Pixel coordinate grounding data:
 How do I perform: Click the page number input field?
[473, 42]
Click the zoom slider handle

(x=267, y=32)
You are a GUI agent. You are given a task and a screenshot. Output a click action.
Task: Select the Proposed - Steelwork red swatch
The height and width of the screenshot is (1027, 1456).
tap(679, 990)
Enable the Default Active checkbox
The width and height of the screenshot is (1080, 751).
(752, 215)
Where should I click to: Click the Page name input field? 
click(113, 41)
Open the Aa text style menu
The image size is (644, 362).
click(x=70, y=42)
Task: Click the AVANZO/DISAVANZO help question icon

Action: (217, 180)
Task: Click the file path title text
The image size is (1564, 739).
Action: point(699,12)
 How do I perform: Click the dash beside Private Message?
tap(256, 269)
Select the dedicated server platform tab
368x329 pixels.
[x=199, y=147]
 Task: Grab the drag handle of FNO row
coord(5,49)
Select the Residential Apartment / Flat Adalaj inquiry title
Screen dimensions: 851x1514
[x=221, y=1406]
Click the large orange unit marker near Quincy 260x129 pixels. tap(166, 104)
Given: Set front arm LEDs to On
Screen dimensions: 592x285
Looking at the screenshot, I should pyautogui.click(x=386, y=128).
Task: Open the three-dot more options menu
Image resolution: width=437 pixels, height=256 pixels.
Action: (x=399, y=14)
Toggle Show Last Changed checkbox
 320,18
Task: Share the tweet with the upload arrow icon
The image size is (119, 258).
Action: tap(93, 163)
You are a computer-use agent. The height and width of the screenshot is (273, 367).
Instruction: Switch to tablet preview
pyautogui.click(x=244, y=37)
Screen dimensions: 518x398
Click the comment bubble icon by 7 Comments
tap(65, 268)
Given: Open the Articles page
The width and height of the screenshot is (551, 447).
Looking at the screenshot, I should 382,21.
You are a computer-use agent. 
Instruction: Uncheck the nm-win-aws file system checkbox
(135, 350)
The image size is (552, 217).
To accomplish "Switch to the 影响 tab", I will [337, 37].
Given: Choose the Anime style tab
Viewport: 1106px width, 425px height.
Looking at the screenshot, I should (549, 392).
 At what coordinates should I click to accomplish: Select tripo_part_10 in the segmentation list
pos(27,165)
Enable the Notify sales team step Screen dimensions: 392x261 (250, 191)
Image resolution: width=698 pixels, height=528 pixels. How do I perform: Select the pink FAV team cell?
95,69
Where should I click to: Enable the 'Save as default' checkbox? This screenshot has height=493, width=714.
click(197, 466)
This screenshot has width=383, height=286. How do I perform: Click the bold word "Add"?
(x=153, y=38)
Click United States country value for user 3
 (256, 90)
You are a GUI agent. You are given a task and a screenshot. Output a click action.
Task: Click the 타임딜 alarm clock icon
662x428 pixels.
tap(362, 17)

YOUR TASK — Set down each entry from above once more, exactly as written.

YOUR SOLUTION —
 How do I perform: Click the page number input field?
[473, 42]
Click the zoom slider handle

(x=267, y=32)
You are a GUI agent. You are given a task and a screenshot. Output a click action.
Task: Select the Proposed - Steelwork red swatch
The height and width of the screenshot is (1027, 1456).
tap(679, 990)
Enable the Default Active checkbox
The width and height of the screenshot is (1080, 751).
(752, 215)
Where should I click to: Click the Page name input field? 
click(113, 41)
Open the Aa text style menu
The image size is (644, 362).
click(x=70, y=42)
Task: Click the AVANZO/DISAVANZO help question icon

Action: (217, 180)
Task: Click the file path title text
The image size is (1564, 739).
Action: point(699,12)
 How do I perform: Click the dash beside Private Message?
tap(256, 269)
Select the dedicated server platform tab
368x329 pixels.
[x=199, y=147]
 Task: Grab the drag handle of FNO row
coord(5,49)
Select the Residential Apartment / Flat Adalaj inquiry title
Screen dimensions: 851x1514
[x=221, y=1406]
Click the large orange unit marker near Quincy 260x129 pixels. tap(166, 104)
Given: Set front arm LEDs to On
Screen dimensions: 592x285
Looking at the screenshot, I should pyautogui.click(x=386, y=128).
Task: Open the three-dot more options menu
Image resolution: width=437 pixels, height=256 pixels.
Action: (x=399, y=14)
Toggle Show Last Changed checkbox
 320,18
Task: Share the tweet with the upload arrow icon
The image size is (119, 258).
Action: tap(93, 163)
You are a computer-use agent. The height and width of the screenshot is (273, 367).
Instruction: Switch to tablet preview
pyautogui.click(x=244, y=37)
Screen dimensions: 518x398
Click the comment bubble icon by 7 Comments
tap(65, 268)
Given: Open the Articles page
The width and height of the screenshot is (551, 447).
Looking at the screenshot, I should 382,21.
You are a computer-use agent. 
Instruction: Uncheck the nm-win-aws file system checkbox
(135, 350)
The image size is (552, 217).
To accomplish "Switch to the 影响 tab", I will [337, 37].
Given: Choose the Anime style tab
Viewport: 1106px width, 425px height.
Looking at the screenshot, I should (549, 392).
 At what coordinates should I click to accomplish: Select tripo_part_10 in the segmentation list
pos(27,165)
Enable the Notify sales team step Screen dimensions: 392x261 (250, 191)
Image resolution: width=698 pixels, height=528 pixels. How do I perform: Select the pink FAV team cell?
95,69
Where should I click to: Enable the 'Save as default' checkbox? This screenshot has height=493, width=714.
click(197, 466)
This screenshot has width=383, height=286. How do I perform: Click the bold word "Add"?
(x=153, y=38)
Click United States country value for user 3
 (256, 90)
You are a GUI agent. You are given a task and a screenshot. Output a click action.
Task: Click the 타임딜 alarm clock icon
662x428 pixels.
tap(362, 17)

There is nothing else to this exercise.